--- EXTRACTED MATERIAL ---

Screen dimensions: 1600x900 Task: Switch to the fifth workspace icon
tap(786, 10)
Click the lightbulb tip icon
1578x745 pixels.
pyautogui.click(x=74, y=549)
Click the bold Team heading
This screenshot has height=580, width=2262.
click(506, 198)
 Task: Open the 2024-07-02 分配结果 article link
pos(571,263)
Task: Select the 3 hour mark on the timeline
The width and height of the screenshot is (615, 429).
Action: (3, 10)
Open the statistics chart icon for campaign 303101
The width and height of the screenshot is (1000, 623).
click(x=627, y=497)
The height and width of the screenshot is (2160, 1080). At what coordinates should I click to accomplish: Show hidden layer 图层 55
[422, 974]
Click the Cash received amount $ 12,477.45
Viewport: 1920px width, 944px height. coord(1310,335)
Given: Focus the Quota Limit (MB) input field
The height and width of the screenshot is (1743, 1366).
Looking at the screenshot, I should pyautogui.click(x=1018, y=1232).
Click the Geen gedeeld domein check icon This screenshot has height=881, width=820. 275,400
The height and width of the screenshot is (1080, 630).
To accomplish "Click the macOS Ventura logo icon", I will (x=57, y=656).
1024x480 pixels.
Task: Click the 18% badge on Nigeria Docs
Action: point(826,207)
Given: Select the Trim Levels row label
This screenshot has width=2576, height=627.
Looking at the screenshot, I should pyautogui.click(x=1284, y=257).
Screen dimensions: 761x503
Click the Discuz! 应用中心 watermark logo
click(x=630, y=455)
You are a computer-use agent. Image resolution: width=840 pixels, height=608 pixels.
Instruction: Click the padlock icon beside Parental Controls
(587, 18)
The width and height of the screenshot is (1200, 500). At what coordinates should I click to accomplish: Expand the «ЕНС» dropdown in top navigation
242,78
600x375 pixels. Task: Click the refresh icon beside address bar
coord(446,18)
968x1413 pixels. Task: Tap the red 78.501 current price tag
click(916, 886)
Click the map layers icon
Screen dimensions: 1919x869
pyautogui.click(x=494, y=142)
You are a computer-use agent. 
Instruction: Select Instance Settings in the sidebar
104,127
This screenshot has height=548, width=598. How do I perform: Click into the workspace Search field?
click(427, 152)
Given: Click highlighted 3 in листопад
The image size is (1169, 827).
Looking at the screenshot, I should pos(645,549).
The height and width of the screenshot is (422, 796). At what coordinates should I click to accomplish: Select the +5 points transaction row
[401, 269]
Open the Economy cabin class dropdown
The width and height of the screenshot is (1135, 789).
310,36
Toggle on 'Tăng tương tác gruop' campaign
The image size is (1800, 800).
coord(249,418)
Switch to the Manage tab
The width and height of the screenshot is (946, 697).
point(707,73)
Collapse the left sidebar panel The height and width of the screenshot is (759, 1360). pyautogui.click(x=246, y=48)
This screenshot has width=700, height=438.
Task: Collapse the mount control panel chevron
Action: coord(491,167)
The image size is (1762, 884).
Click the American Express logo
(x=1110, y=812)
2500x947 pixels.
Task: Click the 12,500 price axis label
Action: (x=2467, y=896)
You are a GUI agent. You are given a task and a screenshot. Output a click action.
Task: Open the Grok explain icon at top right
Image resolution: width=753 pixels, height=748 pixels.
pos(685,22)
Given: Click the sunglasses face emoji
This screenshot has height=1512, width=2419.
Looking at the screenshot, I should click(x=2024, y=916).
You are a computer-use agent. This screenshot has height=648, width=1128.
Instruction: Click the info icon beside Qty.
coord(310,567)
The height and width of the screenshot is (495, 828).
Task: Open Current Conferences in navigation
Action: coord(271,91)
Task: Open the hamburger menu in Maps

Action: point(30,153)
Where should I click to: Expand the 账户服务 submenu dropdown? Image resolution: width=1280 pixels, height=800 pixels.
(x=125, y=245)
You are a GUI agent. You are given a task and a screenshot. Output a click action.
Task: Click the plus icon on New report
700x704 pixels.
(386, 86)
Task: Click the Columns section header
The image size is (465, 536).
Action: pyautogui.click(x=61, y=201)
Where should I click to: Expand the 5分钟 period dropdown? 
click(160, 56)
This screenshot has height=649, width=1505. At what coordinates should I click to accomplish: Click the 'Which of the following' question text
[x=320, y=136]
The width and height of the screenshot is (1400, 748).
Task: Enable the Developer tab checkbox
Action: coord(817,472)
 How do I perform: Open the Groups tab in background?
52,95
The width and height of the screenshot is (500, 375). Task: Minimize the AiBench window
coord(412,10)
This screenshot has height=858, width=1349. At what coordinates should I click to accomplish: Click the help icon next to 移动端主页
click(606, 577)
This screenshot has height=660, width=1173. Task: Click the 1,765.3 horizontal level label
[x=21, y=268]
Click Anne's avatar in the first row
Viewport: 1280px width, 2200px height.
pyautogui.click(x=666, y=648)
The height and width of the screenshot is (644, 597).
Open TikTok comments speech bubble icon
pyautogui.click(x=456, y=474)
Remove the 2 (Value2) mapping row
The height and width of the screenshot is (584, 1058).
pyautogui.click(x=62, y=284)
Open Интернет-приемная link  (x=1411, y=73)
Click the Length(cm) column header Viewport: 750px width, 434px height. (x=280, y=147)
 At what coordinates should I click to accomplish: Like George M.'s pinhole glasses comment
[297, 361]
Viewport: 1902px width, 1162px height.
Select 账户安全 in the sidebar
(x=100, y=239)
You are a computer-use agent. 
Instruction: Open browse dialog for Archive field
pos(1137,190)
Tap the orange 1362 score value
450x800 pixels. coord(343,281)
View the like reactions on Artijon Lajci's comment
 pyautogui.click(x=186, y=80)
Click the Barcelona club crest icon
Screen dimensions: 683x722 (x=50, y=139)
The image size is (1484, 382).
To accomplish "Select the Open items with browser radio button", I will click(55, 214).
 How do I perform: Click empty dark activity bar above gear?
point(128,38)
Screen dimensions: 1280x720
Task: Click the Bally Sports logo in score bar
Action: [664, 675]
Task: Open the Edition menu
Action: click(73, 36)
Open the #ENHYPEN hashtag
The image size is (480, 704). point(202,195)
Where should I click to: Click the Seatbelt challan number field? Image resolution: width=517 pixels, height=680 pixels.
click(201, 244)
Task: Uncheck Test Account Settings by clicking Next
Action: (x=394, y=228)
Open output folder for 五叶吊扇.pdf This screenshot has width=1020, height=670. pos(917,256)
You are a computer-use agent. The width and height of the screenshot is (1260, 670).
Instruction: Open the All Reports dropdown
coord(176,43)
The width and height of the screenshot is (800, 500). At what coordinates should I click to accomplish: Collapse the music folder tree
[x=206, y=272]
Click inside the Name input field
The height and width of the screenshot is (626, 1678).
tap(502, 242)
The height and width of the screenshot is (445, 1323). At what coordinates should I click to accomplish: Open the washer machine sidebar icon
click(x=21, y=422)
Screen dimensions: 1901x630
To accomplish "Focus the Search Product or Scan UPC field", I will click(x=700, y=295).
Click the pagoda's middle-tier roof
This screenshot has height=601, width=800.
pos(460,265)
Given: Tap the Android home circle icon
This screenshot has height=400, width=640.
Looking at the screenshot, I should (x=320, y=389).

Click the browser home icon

---

- WHAT IS BEING ASKED: Copy every line of the records, leaving nothing out.

- SOLVED PROBLEM:
Screen dimensions: 1600x900 Task: Switch to the fifth workspace icon
tap(786, 10)
Click the lightbulb tip icon
1578x745 pixels.
pyautogui.click(x=74, y=549)
Click the bold Team heading
This screenshot has height=580, width=2262.
click(506, 198)
 Task: Open the 2024-07-02 分配结果 article link
pos(571,263)
Task: Select the 3 hour mark on the timeline
The width and height of the screenshot is (615, 429).
Action: (3, 10)
Open the statistics chart icon for campaign 303101
The width and height of the screenshot is (1000, 623).
click(x=627, y=497)
The height and width of the screenshot is (2160, 1080). At what coordinates should I click to accomplish: Show hidden layer 图层 55
[422, 974]
Click the Cash received amount $ 12,477.45
Viewport: 1920px width, 944px height. coord(1310,335)
Given: Focus the Quota Limit (MB) input field
The height and width of the screenshot is (1743, 1366).
Looking at the screenshot, I should pyautogui.click(x=1018, y=1232).
Click the Geen gedeeld domein check icon This screenshot has height=881, width=820. 275,400
The height and width of the screenshot is (1080, 630).
To accomplish "Click the macOS Ventura logo icon", I will (x=57, y=656).
1024x480 pixels.
Task: Click the 18% badge on Nigeria Docs
Action: point(826,207)
Given: Select the Trim Levels row label
This screenshot has width=2576, height=627.
Looking at the screenshot, I should pyautogui.click(x=1284, y=257).
Screen dimensions: 761x503
Click the Discuz! 应用中心 watermark logo
click(x=630, y=455)
You are a computer-use agent. Image resolution: width=840 pixels, height=608 pixels.
Instruction: Click the padlock icon beside Parental Controls
(587, 18)
The width and height of the screenshot is (1200, 500). At what coordinates should I click to accomplish: Expand the «ЕНС» dropdown in top navigation
242,78
600x375 pixels. Task: Click the refresh icon beside address bar
coord(446,18)
968x1413 pixels. Task: Tap the red 78.501 current price tag
click(916, 886)
Click the map layers icon
Screen dimensions: 1919x869
pyautogui.click(x=494, y=142)
You are a computer-use agent. 
Instruction: Select Instance Settings in the sidebar
104,127
This screenshot has height=548, width=598. How do I perform: Click into the workspace Search field?
click(427, 152)
Given: Click highlighted 3 in листопад
The image size is (1169, 827).
Looking at the screenshot, I should pos(645,549).
The height and width of the screenshot is (422, 796). At what coordinates should I click to accomplish: Select the +5 points transaction row
[401, 269]
Open the Economy cabin class dropdown
The width and height of the screenshot is (1135, 789).
310,36
Toggle on 'Tăng tương tác gruop' campaign
The image size is (1800, 800).
coord(249,418)
Switch to the Manage tab
The width and height of the screenshot is (946, 697).
point(707,73)
Collapse the left sidebar panel The height and width of the screenshot is (759, 1360). pyautogui.click(x=246, y=48)
This screenshot has width=700, height=438.
Task: Collapse the mount control panel chevron
Action: coord(491,167)
The image size is (1762, 884).
Click the American Express logo
(x=1110, y=812)
2500x947 pixels.
Task: Click the 12,500 price axis label
Action: (x=2467, y=896)
You are a GUI agent. You are given a task and a screenshot. Output a click action.
Task: Open the Grok explain icon at top right
Image resolution: width=753 pixels, height=748 pixels.
pos(685,22)
Given: Click the sunglasses face emoji
This screenshot has height=1512, width=2419.
Looking at the screenshot, I should click(x=2024, y=916).
You are a computer-use agent. This screenshot has height=648, width=1128.
Instruction: Click the info icon beside Qty.
coord(310,567)
The height and width of the screenshot is (495, 828).
Task: Open Current Conferences in navigation
Action: coord(271,91)
Task: Open the hamburger menu in Maps

Action: point(30,153)
Where should I click to: Expand the 账户服务 submenu dropdown? Image resolution: width=1280 pixels, height=800 pixels.
(x=125, y=245)
You are a GUI agent. You are given a task and a screenshot. Output a click action.
Task: Click the plus icon on New report
700x704 pixels.
(386, 86)
Task: Click the Columns section header
The image size is (465, 536).
Action: pyautogui.click(x=61, y=201)
Where should I click to: Expand the 5分钟 period dropdown? 
click(160, 56)
This screenshot has height=649, width=1505. At what coordinates should I click to accomplish: Click the 'Which of the following' question text
[x=320, y=136]
The width and height of the screenshot is (1400, 748).
Task: Enable the Developer tab checkbox
Action: coord(817,472)
 How do I perform: Open the Groups tab in background?
52,95
The width and height of the screenshot is (500, 375). Task: Minimize the AiBench window
coord(412,10)
This screenshot has height=858, width=1349. At what coordinates should I click to accomplish: Click the help icon next to 移动端主页
click(606, 577)
This screenshot has height=660, width=1173. Task: Click the 1,765.3 horizontal level label
[x=21, y=268]
Click Anne's avatar in the first row
Viewport: 1280px width, 2200px height.
pyautogui.click(x=666, y=648)
The height and width of the screenshot is (644, 597).
Open TikTok comments speech bubble icon
pyautogui.click(x=456, y=474)
Remove the 2 (Value2) mapping row
The height and width of the screenshot is (584, 1058).
pyautogui.click(x=62, y=284)
Open Интернет-приемная link  (x=1411, y=73)
Click the Length(cm) column header Viewport: 750px width, 434px height. (x=280, y=147)
 At what coordinates should I click to accomplish: Like George M.'s pinhole glasses comment
[297, 361]
Viewport: 1902px width, 1162px height.
Select 账户安全 in the sidebar
(x=100, y=239)
You are a computer-use agent. 
Instruction: Open browse dialog for Archive field
pos(1137,190)
Tap the orange 1362 score value
450x800 pixels. coord(343,281)
View the like reactions on Artijon Lajci's comment
 pyautogui.click(x=186, y=80)
Click the Barcelona club crest icon
Screen dimensions: 683x722 (x=50, y=139)
The image size is (1484, 382).
To accomplish "Select the Open items with browser radio button", I will click(55, 214).
 How do I perform: Click empty dark activity bar above gear?
point(128,38)
Screen dimensions: 1280x720
Task: Click the Bally Sports logo in score bar
Action: [664, 675]
Task: Open the Edition menu
Action: click(73, 36)
Open the #ENHYPEN hashtag
The image size is (480, 704). point(202,195)
Where should I click to: Click the Seatbelt challan number field? Image resolution: width=517 pixels, height=680 pixels.
click(201, 244)
Task: Uncheck Test Account Settings by clicking Next
Action: (x=394, y=228)
Open output folder for 五叶吊扇.pdf This screenshot has width=1020, height=670. pos(917,256)
You are a computer-use agent. The width and height of the screenshot is (1260, 670).
Instruction: Open the All Reports dropdown
coord(176,43)
The width and height of the screenshot is (800, 500). At what coordinates should I click to accomplish: Collapse the music folder tree
[x=206, y=272]
Click inside the Name input field
The height and width of the screenshot is (626, 1678).
tap(502, 242)
The height and width of the screenshot is (445, 1323). At what coordinates should I click to accomplish: Open the washer machine sidebar icon
click(x=21, y=422)
Screen dimensions: 1901x630
To accomplish "Focus the Search Product or Scan UPC field", I will click(x=700, y=295).
Click the pagoda's middle-tier roof
This screenshot has height=601, width=800.
pos(460,265)
Given: Tap the Android home circle icon
This screenshot has height=400, width=640.
Looking at the screenshot, I should (x=320, y=389).

Click the browser home icon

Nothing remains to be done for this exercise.